_TASK TO COMPLETE_: The lines below that include the word "screenshot" are to be reported.

_INFORMATION_:
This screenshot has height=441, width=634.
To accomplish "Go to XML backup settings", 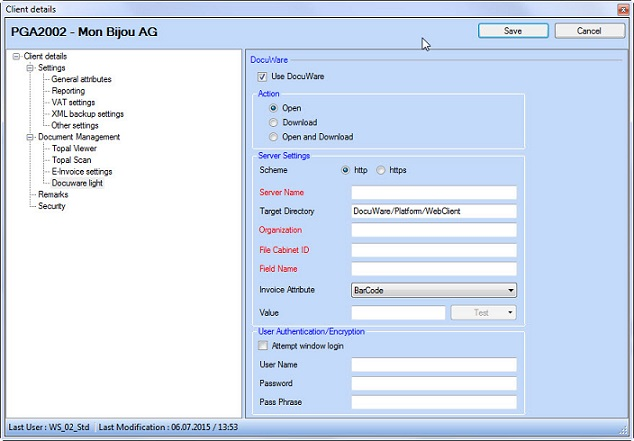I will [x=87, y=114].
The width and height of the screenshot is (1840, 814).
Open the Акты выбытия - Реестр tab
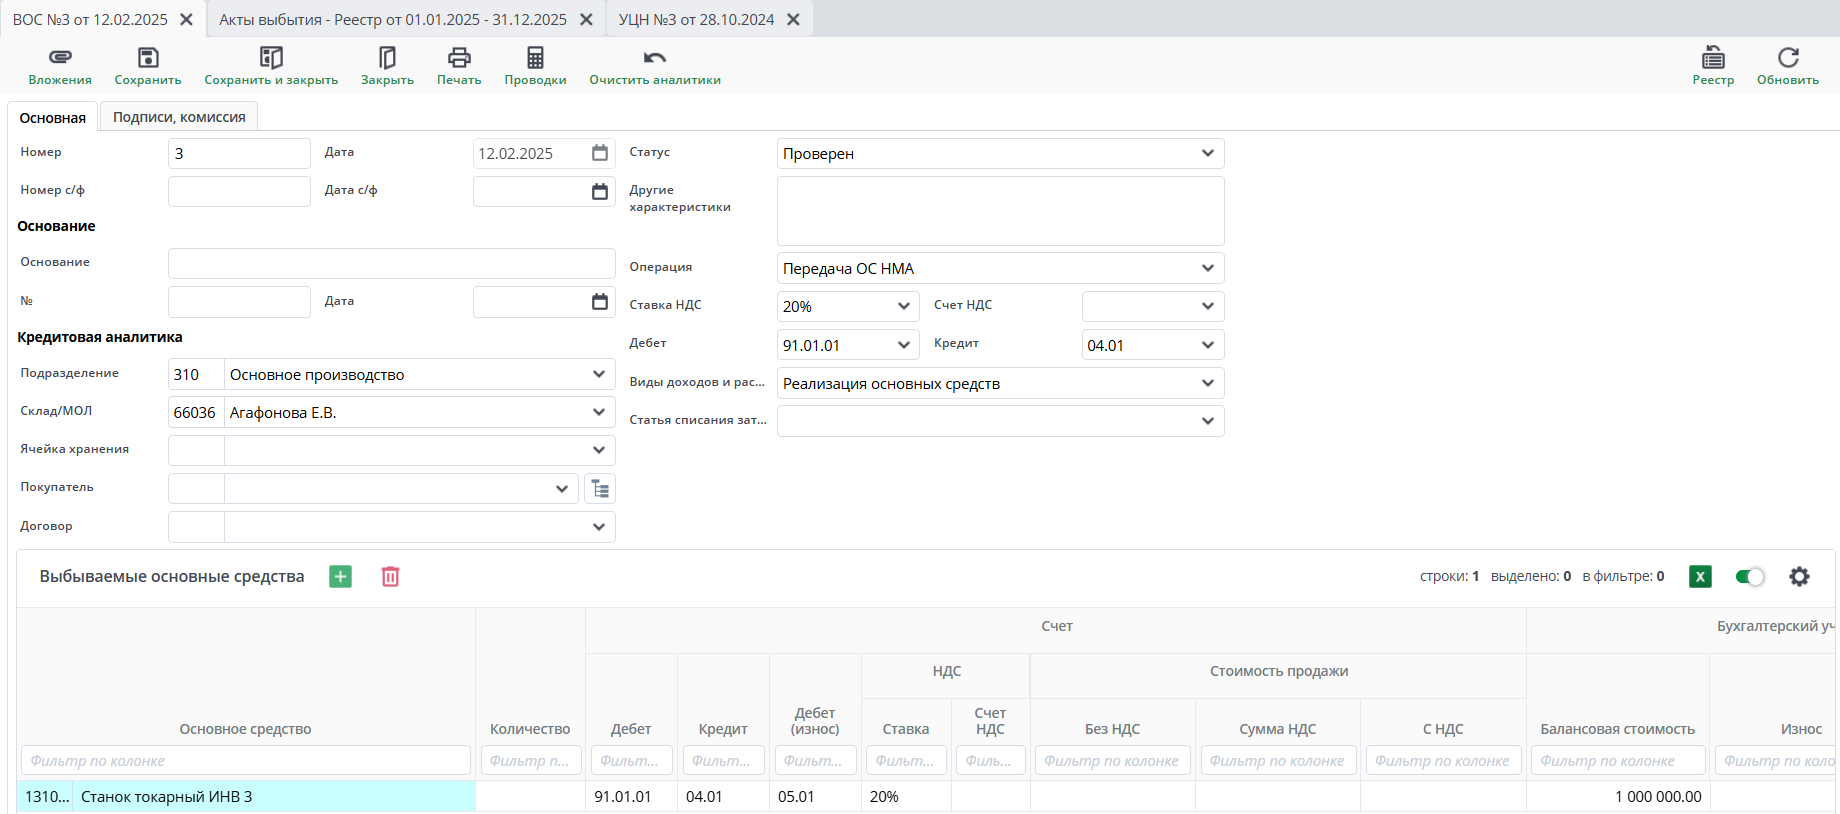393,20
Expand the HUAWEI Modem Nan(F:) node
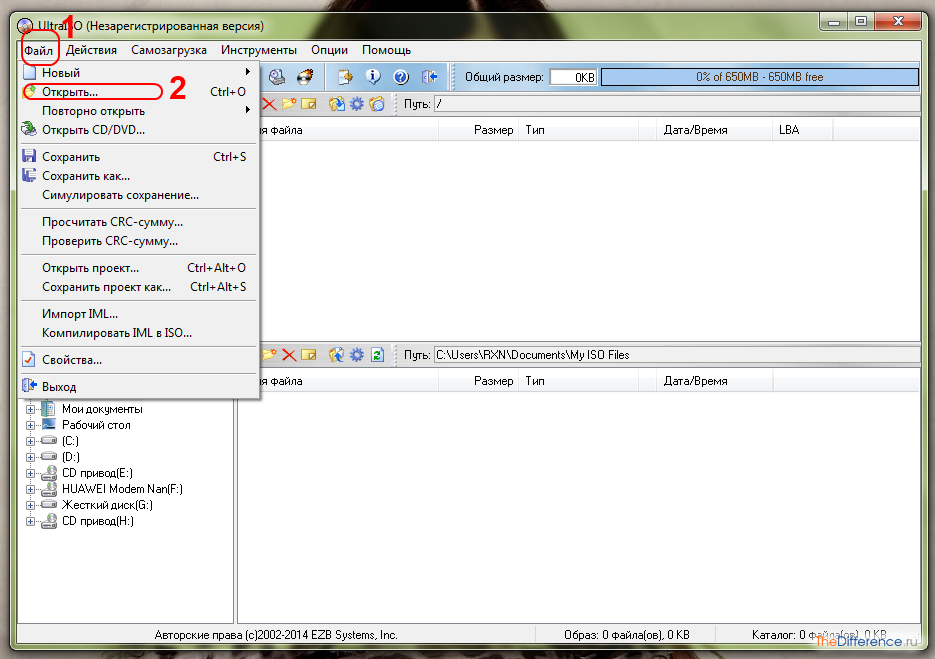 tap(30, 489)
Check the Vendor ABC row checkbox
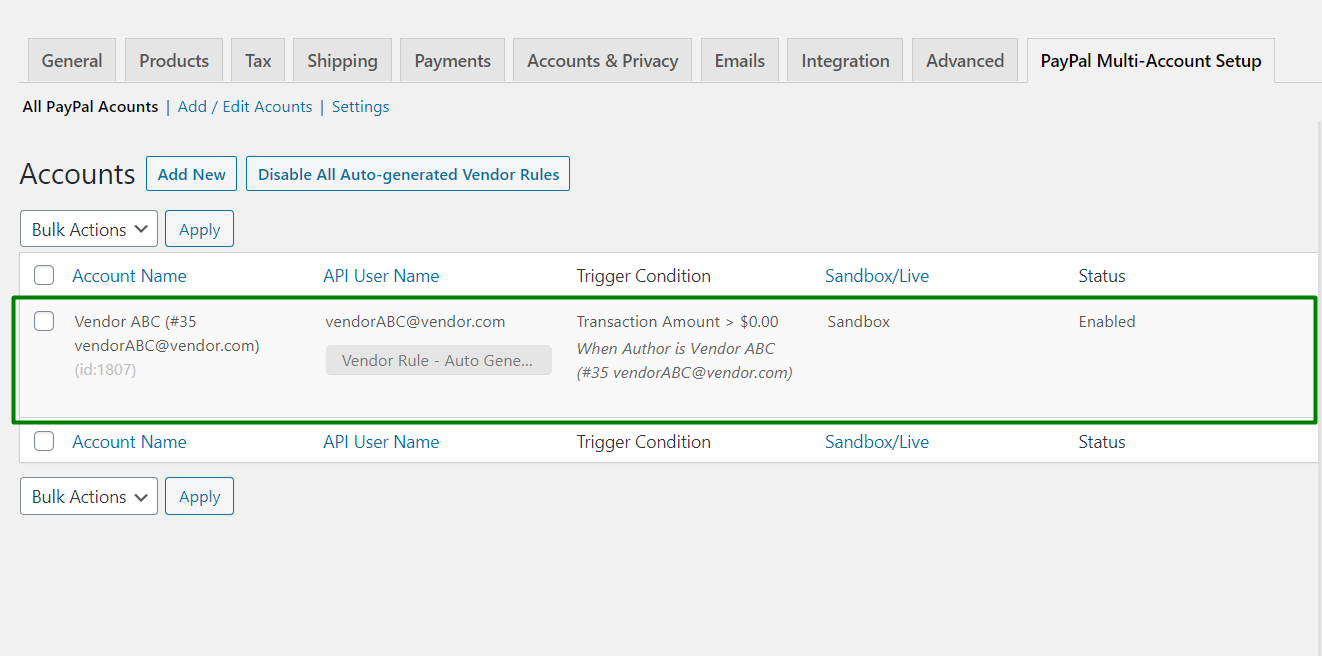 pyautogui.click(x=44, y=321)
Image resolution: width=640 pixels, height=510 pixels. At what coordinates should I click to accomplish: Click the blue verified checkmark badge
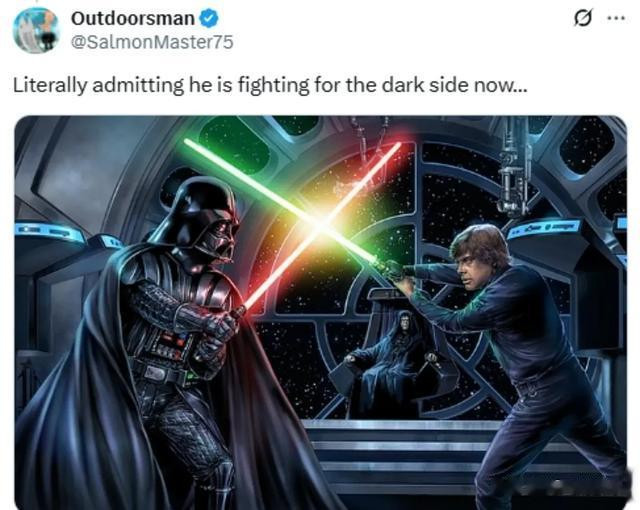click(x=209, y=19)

--

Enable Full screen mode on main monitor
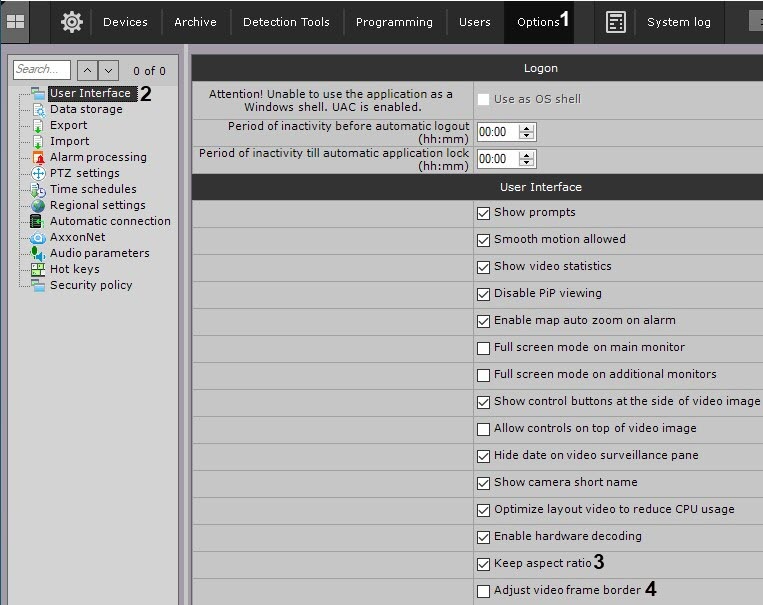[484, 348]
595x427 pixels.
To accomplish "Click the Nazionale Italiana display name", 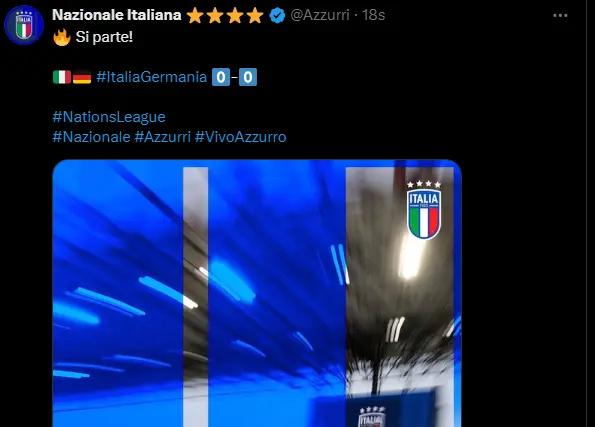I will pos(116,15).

* * *

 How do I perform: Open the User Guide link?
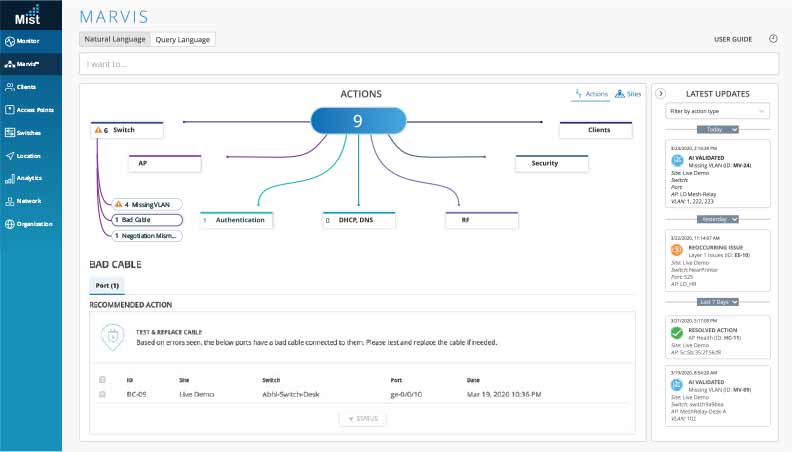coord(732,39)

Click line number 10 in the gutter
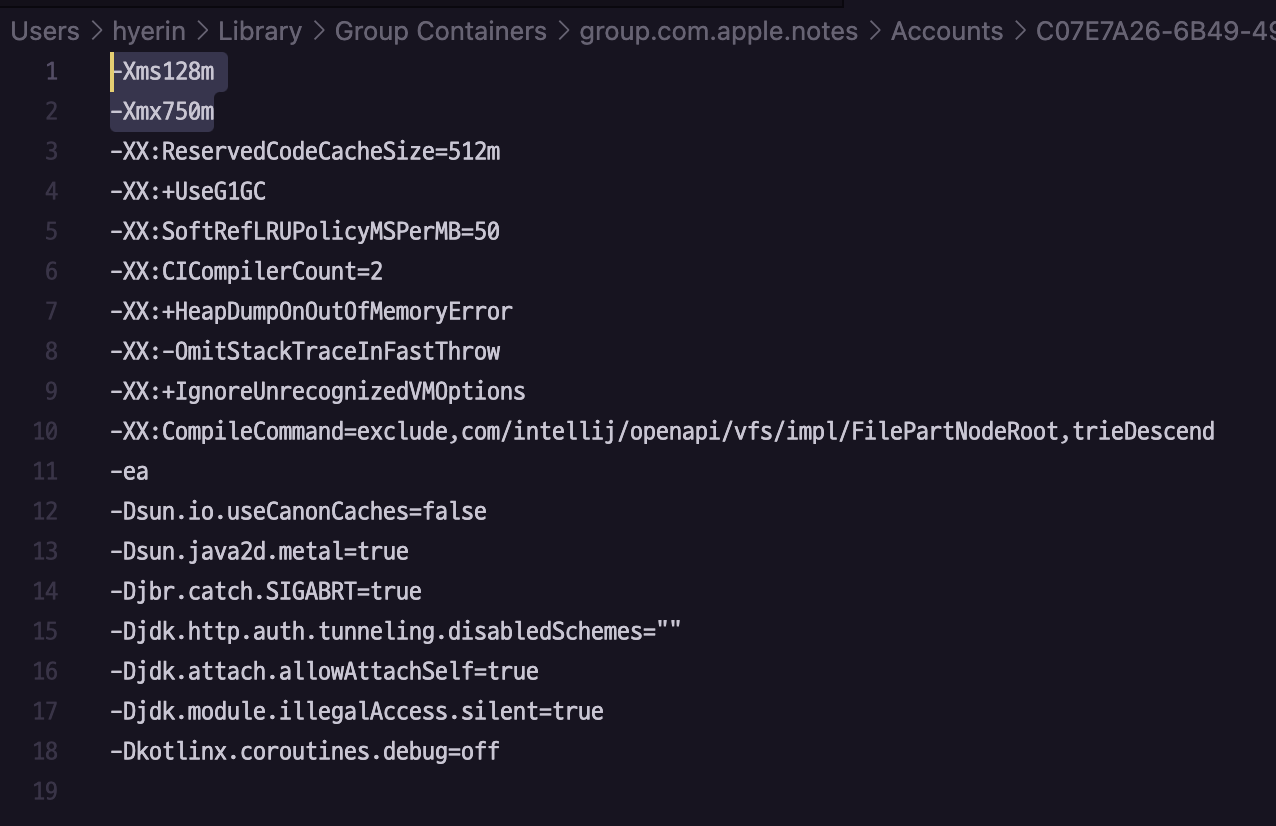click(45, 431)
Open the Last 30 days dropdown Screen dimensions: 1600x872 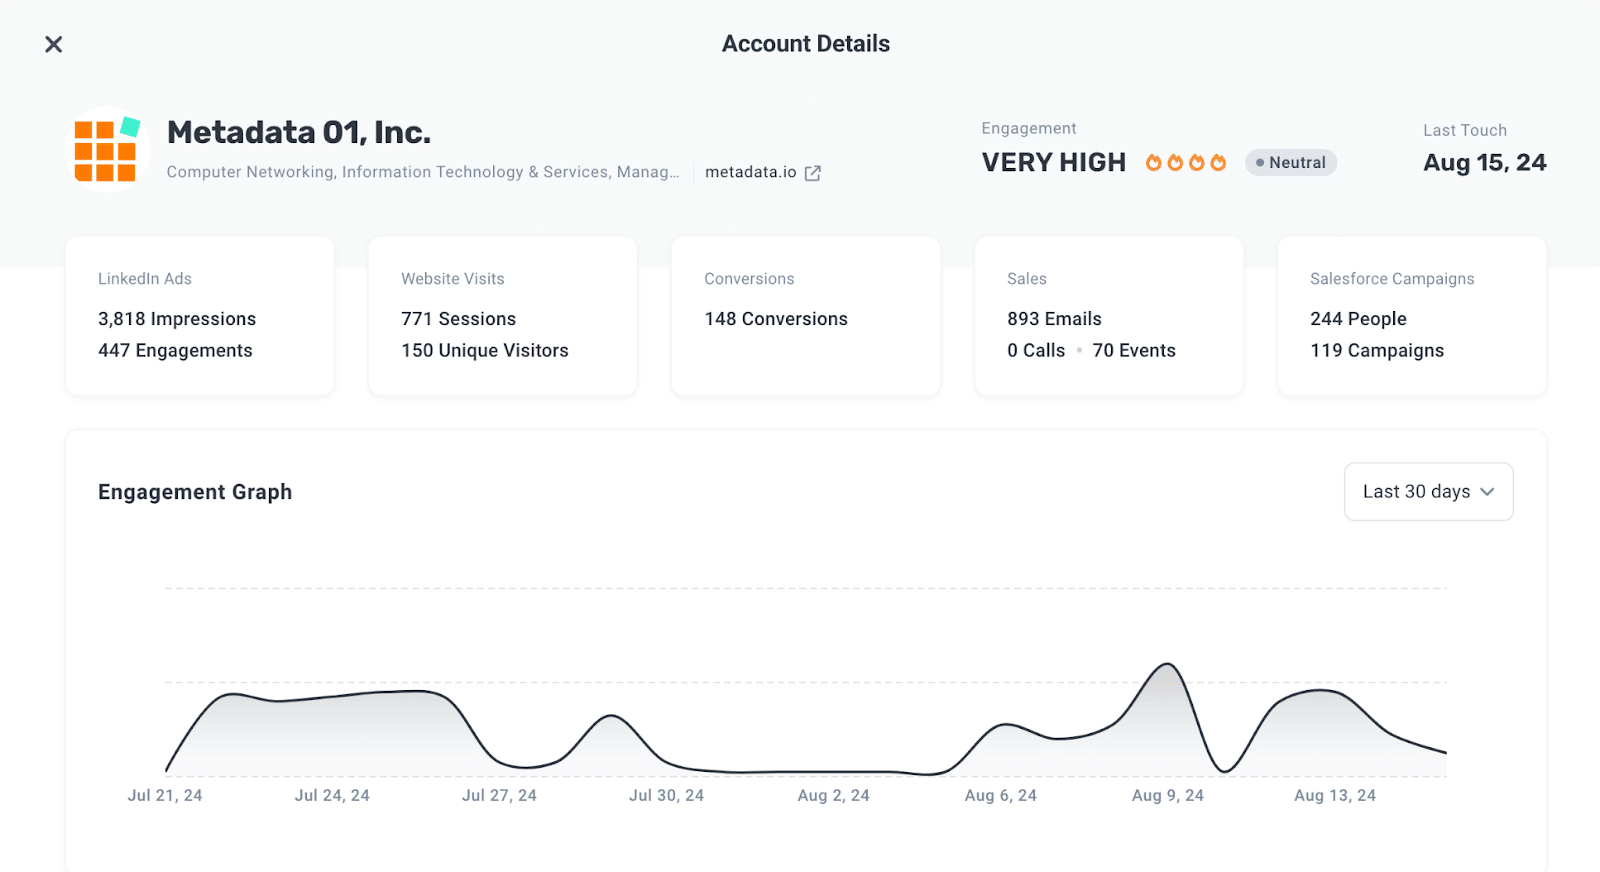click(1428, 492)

_OUTPUT BELOW_:
This screenshot has height=441, width=634.
The width and height of the screenshot is (1840, 814).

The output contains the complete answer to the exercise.